Dejamos para el final lo más grave, la condena por intimidación pública. Como dijimos cada vez que nos enfrentamos a esta grave imputación, es una figura típicamente utilizada para la criminalización de la protesta y el conflicto social, que el código define como la conducta que quien “hace señales, da voces de alarma, amenaza con la comisión de un delito de peligro común, o emplea otros medios idóneos” con el objetivo de “infundir un temor público o suscitar tumultos o desórdenes”. Si alguien infundió temor público el 18 de diciembre, si alguien suscitó tumultos o desórdenes, fueron los uniformados. Es imposible pretender, en una movilización que se nutrió de decenas de miles de personas, muchas organizadas bajo las banderas de su pertenencia, pero a la que muchísimas otras concurrieron porque había que frenar esa reforma y las que vendrían después, como la laboral, que una o dos personas tuvieran el “poder” de intimidar a conjunto, que, si a algo le tenía miedo, era a la sanción de una ley contraria a los intereses populares.
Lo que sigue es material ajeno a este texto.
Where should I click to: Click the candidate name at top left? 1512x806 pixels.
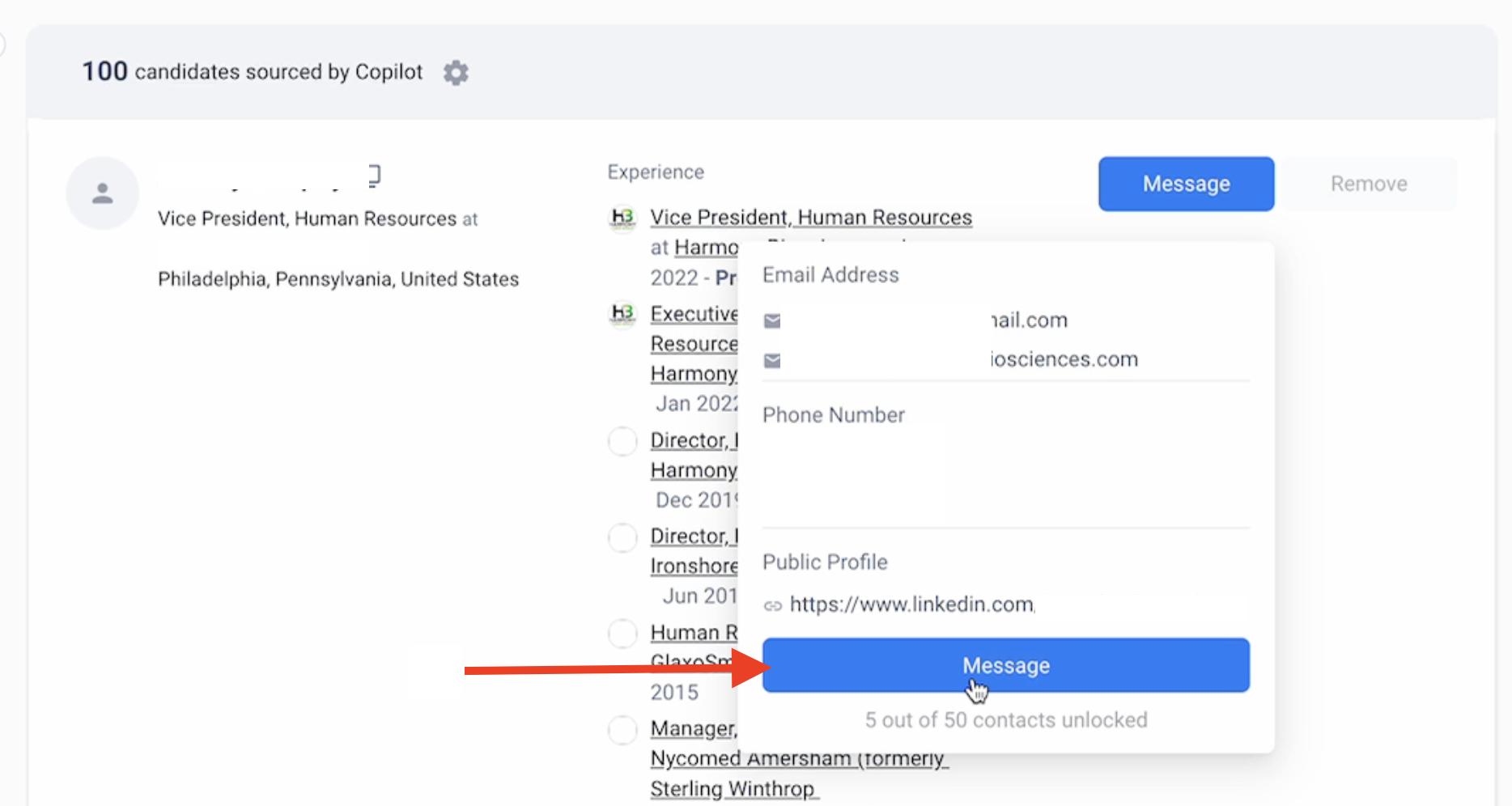pyautogui.click(x=269, y=176)
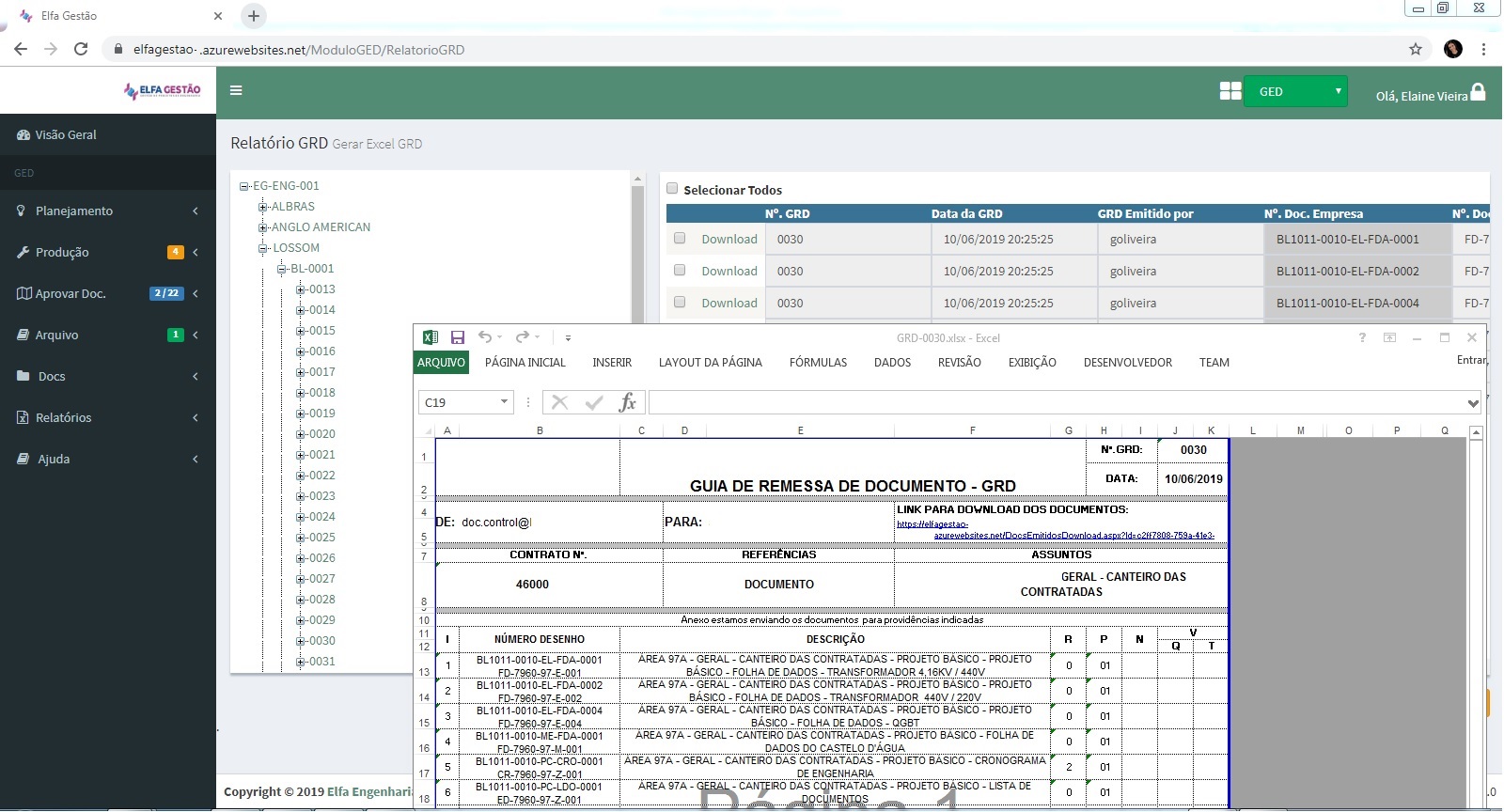The width and height of the screenshot is (1504, 812).
Task: Open the GED module dropdown
Action: [1294, 91]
No es menor señalar que, aunque a lo largo de las décadas, desde 1983, hemos enfrentado esta acusación una y otra vez, porque para eso existe el tipo penal en el código, nunca hasta hoy se había concretado una condena a militantes populares por el delito de intimidación pública. Por eso decimos que esta sentencia, de resultar confirmada en las instancias posteriores, será un gravísimo antecedente que servirá para profundizar la criminalización de quienes se organizan y luchan para defender un derecho o protestar contra una injusticia.
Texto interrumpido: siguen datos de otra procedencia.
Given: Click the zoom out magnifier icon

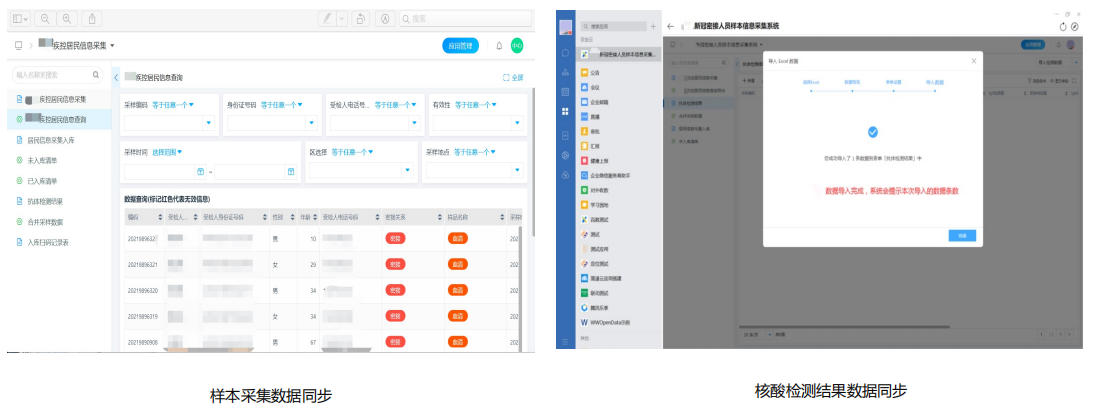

En el mismo día en que el Ministro de Seguridad de la Nación, Aníbal Fernández, celebra en sus redes la detención del compañero Facundo Molares Schonfeld a pedido del narco-estado colombiano, cuando hace apenas meses pudo ser rescatado de Bolivia, donde había sido reprimido y apresado, en grave estado de salud, durante las protestas contra la dictadura de Añez, esta sentencia es un golpe frontal a todos nuestros derechos. No son sólo César y Daniel, es todo el pueblo trabajador quien ha sido condenado.
Los queremos libres y absueltos, y con ese objetivo seguiremos luchando.